Anssi Vnajo, Nokia's new head of Nokia Mobile Solution issued a battle cry. As seems to be usual with Nokia, it's a rather confusing one. Is Nokia going the Symbian or the MeeGo path? My take, is that it's going both ways. Symbian for the smartphone, MeeGo for the mobile computing. The confusion is that both platforms might actually be the same hardware. This leave both Symbian and MeeGo (and Meamo) advocates unhappy.
The closing of Symbian-Guru and World of Nokia blogs, as well as Randel Arnold's open letter to Ansii Vnajo, echo this sentiment. Nitish Kumar and Richard Bloor try to provide some perspective for a developer and end user point of view, respectively.
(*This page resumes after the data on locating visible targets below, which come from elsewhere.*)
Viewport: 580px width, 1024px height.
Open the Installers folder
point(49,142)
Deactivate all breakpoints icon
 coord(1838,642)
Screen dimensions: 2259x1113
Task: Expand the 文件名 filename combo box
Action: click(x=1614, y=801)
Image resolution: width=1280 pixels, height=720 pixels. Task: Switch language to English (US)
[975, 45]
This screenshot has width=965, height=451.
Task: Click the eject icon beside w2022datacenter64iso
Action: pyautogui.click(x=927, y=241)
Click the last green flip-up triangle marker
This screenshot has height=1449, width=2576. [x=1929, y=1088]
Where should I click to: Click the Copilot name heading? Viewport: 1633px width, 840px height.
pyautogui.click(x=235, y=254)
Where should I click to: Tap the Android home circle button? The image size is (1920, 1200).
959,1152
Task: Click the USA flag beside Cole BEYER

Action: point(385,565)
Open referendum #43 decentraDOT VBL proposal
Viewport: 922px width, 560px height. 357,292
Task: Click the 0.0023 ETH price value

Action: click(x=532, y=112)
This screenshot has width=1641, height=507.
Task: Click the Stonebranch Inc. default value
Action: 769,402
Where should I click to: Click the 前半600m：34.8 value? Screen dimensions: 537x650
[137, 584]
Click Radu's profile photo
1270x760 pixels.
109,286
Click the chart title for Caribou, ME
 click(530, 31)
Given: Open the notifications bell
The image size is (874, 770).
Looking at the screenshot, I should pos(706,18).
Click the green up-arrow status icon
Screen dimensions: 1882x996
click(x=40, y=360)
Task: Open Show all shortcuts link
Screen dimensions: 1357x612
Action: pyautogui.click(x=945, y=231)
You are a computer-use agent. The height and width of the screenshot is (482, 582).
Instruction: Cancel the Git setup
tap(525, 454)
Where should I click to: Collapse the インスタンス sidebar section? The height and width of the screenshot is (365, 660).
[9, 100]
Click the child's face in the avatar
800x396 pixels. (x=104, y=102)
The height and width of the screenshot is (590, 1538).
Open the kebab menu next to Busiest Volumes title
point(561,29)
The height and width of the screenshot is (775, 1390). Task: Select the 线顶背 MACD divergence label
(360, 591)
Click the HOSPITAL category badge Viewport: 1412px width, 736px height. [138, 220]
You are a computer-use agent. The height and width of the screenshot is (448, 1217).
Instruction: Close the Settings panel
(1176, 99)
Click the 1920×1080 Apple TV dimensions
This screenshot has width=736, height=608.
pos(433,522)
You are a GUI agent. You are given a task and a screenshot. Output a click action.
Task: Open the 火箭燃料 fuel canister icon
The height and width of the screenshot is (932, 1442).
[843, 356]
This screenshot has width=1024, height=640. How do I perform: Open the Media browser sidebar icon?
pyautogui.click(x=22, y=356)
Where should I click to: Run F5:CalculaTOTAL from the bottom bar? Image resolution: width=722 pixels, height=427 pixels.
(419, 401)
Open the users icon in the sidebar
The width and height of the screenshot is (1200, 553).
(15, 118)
There were claims that Nokia will, or should, go to Android as it's next system, this would, supposedly, save Nokia seemingly failing stock. This will also save Nokia from a fate similar to that of the Kin. One of the reasons for the failure of Kin, was application market was focused on Apple and Android.
While not technically impossible, this would be a silly move. Why should Nokia willingly put itself in a position which leaves it in the same level as Samsung, HTC and Motorola, and with a dependency on Google (and maybe Microsoft)?
Having two operating systems seems to make sense. Symbian requires lower resources and works better on smaller screens and non-touch devices. The "no nonsense" approach appeals both to the RIM and Apple users who want to get things done in a cost efficient and clear cut way. Those things include long battery life, voice calls, messaging and the occasional web access and snapshot. MeeGo will satisfy the power hungry, always connected crowd, which include the more geeky iPhone and Android users.
I have mentioned the iPhone twice in the previous paragraph, because I believe apple is trying to cater to both users with one operating system. It does it rather well, but with a price tag attached. Symbian allows Nokia to undercut apple in this area. I have not mentioned Microsoft. This is because until Windows Phone 7 will appear on the market, I don't think anyone can really make any reasonable predictions on what impact it will have.
where I see Nokia really failing is in it's PR. I don't expect it to create a Jobsian realty distortion field or a Googly cool factor, but it can generate a more cohesive forward looking attitude. I have the feeling that Nokia is currently aiming more toward Africa and Asia, with Europe in second place and the US on the third. This might even be a good strategy, but even if it is, it should be more open about it.
The failure in the US has it's root core in the same failure of the Google Nexus One. The carriers are too powerful. Nokia could have caved to the carriers or tried to win the heart of the pundits. It has done neither. This makes me think that Nokia is trying to bypass the US market altogether, looking more into emerging markets.
I only wish Nokia will make it's strategy more public.